The City of Benalla was a local government area about 188 km northeast of Melbourne, the state capital of Victoria, Australia. The city, which was surrounded by the Shire of Benalla, covered an area of 17.76 km2, and existed from 1948 until 1994.

==History==

The Shire of Benalla was first incorporated as a road district on 4 September 1868, and became a shire on 3 September 1869.

On 1 September 1948, after considerable growth of Benalla as a regional centre, the Central Riding was severed from the shire, to become the Borough of Benalla. Further land was transferred to the borough on 10 April 1956 and 1 February 1964, after which the borough was proclaimed a city by the Governor of Victoria, on 26 May 1965. Two more transfers of land from the shire to the city occurred; on 17 September 1969 and 13 February 1980.

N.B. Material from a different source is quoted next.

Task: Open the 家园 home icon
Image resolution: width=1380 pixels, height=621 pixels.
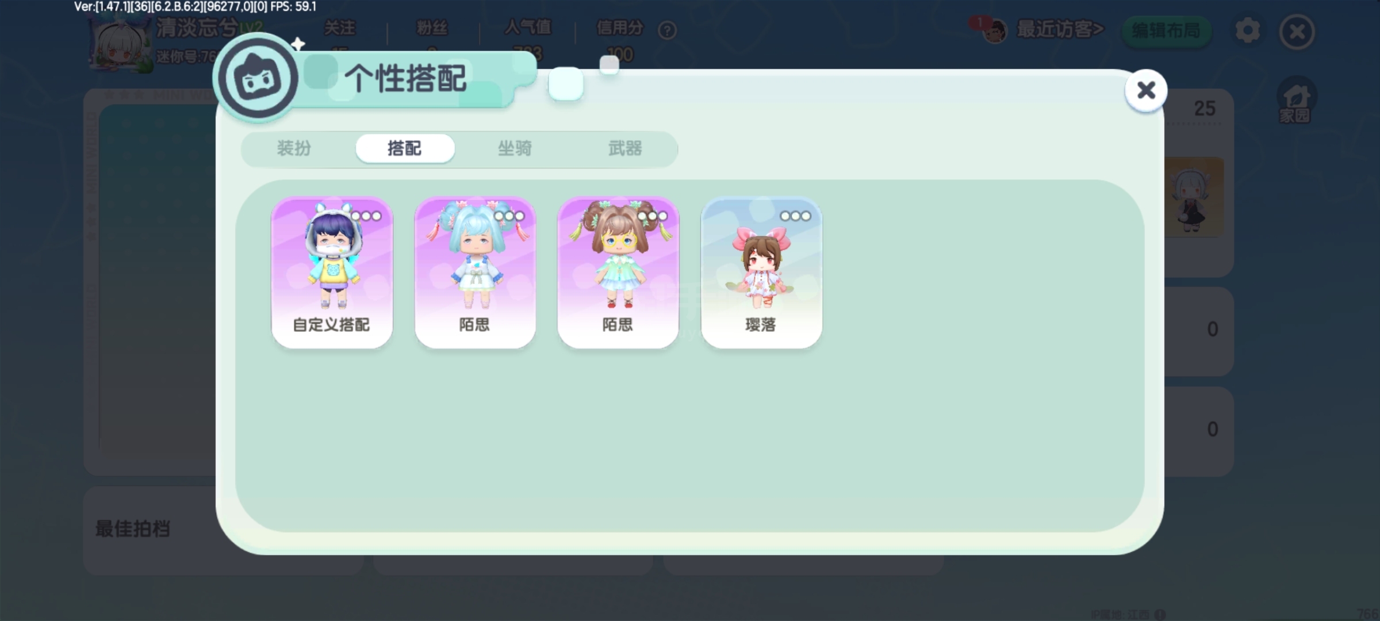Action: pyautogui.click(x=1296, y=101)
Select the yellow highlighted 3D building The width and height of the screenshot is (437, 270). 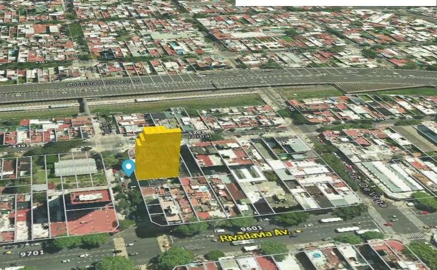click(x=158, y=153)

On 18 November 1994, the City of Benalla was abolished, and along with the Shires of Benalla and Mansfield, and the Warrenbayne district of the Shire of Violet Town, was merged into the Delatite Shire. Delatite Shire itself was abolished in 2002, with its former area divided between the Rural City of Benalla and the Shire of Mansfield.

===Wards===
Benalla was not divided into wards, and the nine councillors represented the entire city.

==Population==

| Year | Population |
|---|---|
| 1954 | 6,045 |
| 1958 | 7,220* |
| 1961 | 8,234 |
| 1966 | 8,213 |
| 1971 | 8,255 |
| 1976 | 8,300 |
| 1981 | 8,151 |
| 1986 | 8,490 |
| 1991 | 8,334 |

- Estimate in the 1958 Victorian Year Book.